Today, Maerdy is a post-industrial community with a population of 3,160 as of the 2011 census. The former colliery site now houses the Avon Group factory, which manufactures rubber components for aerosol cans and vehicle gaskets and seals.

The hills surrounding Maerdy have become a significant location for renewable energy development, symbolising the area's transition from coal mining to clean energy generation. An operational 24MW wind farm with eight Siemens turbines is located on Mynydd Maerdy.

Additional wind energy projects are planned for the area. The Welsh Government has proposed the Carreg Wen wind farm as part of its renewable energy strategy, which would feature 18 turbines between Aberdare and Maerdy. These developments contribute to the Welsh Government's target of generating renewable electricity to meet 100% of Wales's needs by 2035.

The community faces contemporary challenges including high unemployment levels (19% inactivity rate), limited transport links, and below-average qualification levels, with 29% of residents over 16 having no formal qualifications.

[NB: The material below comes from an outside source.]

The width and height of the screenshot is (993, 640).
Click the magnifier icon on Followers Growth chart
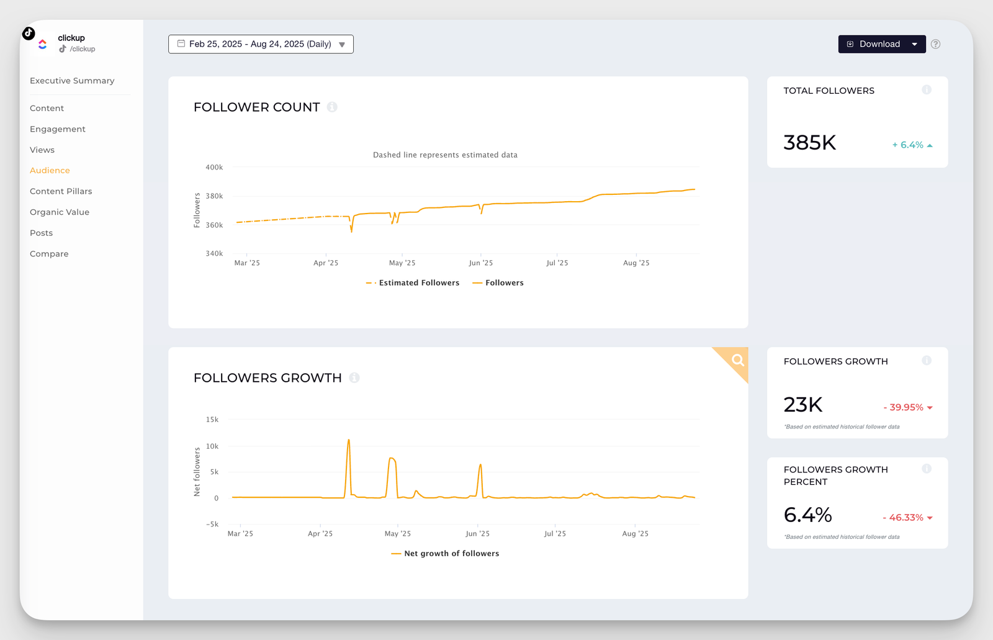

Community facilities include Maerdy Community Primary School and Maerdy Park. The Community Archives Wales scheme operates a local archive group that preserves the area's historical photographs and documents.

==Governance==
The Maerdy electoral ward is coterminous with the community and elects one county councillor to Rhondda Cynon Taf County Borough Council. Since 1995 representation has flipped between the Labour Party and Plaid Cymru.

However, a 2018 review of electoral arrangements by the Local Democracy and Boundary Commission for Wales would see Maerdy ward merged with neighbouring Ferndale. The proposals would take effect from the 2022 council elections.

==Transport==
Between 1849 and 1856, the Taff Vale Railway opened the Maerdy Branch from , including a station at . Passenger services were withdrawn in 1964, and the line closed completely in August 1986 after coal from Mardy Colliery was raised through Tower Colliery.

In 2005, RCT council constructed the A4223 Porth and Lower Rhondda Fach Relief Road (Porth Bypass) follows the old railway line through Ynyshir, past Wattstown and on to Pontygwaith. The northern section forms a branch to the Taff Trail cycleway.

==Community Archives Wales==
A group of interested residents takes part in the Maerdy Archive Group which is affiliated with the Community Archives Wales scheme to teach local residents how to upload articles of their community's history. The group has a large collection of photographs and ephemera about the development and expansion of the Maerdy area.

In 2002 the village was designated as a Communities First Area and a Partnership formed.

==Notable people==
See :Category:People from Maerdy

George Baker (1936–2024) was a Welsh international footballer who played as a forward for Plymouth Argyle and was part of the Wales squad for the 1958 FIFA World Cup.Originally a winger converted to a deep-lying centre-forward, he made 83 appearances for Plymouth Argyle between 1954 and 1959.

Frank Owen of Pentre Road was killed in action at the Battle of Brunete in July 1937 whilst fighting fascism with the International Brigades during the Spanish Civil War.

Lynn Howells (born 1950) is a Welsh rugby union coach who served as assistant coach to Graham Henry with the Wales national rugby union team during the 1999 Rugby World Cup. He coached major clubs including Pontypridd, Cardiff, and the Celtic Warriors, before serving as head coach of the Romania national rugby union team from 2012 to 2018. Originally a flanker, he helped guide Pontypridd to Cup and League Championship successes in 1996 and 1997 as assistant coach.

John Darwin Hinds (1922–1981) was a politician who became Wales's first Black, Muslim councillor in 1958 and later Wales's first Black mayor in 1975. His older sister, Elvira Gwenllian Payne (known as Gwen), was Wales's first Black female councillor. The Hinds family were significant figures in Welsh political history.

Other notable residents include footballers Lee Beach and Haydn Price, rugby league player Ken Rowlands, and former Labour and Change UK Member of Parliament Jon Owen Jones.